**Directions for this task**. Reproduce exactly the line containing "Click the SW67 lamp title caption" and every line after it, through the last line of the records below; add nothing.

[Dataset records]
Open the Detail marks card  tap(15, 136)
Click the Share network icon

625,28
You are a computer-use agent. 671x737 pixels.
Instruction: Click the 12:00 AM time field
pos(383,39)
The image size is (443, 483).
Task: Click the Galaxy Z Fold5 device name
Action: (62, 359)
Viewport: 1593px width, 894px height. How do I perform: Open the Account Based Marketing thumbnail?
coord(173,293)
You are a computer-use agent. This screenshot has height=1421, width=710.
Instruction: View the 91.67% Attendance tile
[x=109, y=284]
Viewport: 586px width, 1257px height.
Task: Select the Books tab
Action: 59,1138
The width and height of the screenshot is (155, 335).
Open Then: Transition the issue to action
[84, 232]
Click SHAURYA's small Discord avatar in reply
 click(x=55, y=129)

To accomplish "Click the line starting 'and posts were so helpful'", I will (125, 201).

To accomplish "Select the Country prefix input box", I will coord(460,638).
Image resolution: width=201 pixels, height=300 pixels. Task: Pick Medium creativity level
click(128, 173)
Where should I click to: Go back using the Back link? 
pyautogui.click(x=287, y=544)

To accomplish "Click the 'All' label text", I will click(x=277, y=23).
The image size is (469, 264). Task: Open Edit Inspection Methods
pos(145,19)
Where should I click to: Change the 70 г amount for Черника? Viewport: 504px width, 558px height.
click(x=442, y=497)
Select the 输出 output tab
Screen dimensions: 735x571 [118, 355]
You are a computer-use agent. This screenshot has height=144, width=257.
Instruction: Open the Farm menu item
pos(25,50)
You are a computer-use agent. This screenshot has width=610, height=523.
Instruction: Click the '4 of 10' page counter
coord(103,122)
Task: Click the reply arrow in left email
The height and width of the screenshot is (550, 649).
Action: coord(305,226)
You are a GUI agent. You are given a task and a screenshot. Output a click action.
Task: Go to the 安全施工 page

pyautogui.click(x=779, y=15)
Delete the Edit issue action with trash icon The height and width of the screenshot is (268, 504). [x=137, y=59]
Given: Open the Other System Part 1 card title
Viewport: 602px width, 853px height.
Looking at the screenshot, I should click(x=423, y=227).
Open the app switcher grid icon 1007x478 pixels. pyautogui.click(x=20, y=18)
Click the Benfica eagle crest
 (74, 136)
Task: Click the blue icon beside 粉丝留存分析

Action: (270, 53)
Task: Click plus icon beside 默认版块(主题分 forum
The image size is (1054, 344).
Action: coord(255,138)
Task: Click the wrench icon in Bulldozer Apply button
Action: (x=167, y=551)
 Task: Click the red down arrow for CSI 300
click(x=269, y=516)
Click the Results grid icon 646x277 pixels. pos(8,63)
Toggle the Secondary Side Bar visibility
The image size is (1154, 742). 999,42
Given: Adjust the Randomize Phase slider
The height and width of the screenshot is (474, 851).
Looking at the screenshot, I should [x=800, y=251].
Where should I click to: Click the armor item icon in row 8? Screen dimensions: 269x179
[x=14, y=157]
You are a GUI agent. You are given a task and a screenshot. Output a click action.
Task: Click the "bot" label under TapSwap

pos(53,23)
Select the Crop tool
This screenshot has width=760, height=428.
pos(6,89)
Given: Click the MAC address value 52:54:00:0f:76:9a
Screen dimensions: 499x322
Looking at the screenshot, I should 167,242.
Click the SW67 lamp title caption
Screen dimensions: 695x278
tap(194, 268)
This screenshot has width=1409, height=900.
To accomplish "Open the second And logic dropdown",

**Exercise response**.
Click the SW67 lamp title caption
Screen dimensions: 695x278
tap(194, 268)
This screenshot has width=1409, height=900.
To accomplish "Open the second And logic dropdown",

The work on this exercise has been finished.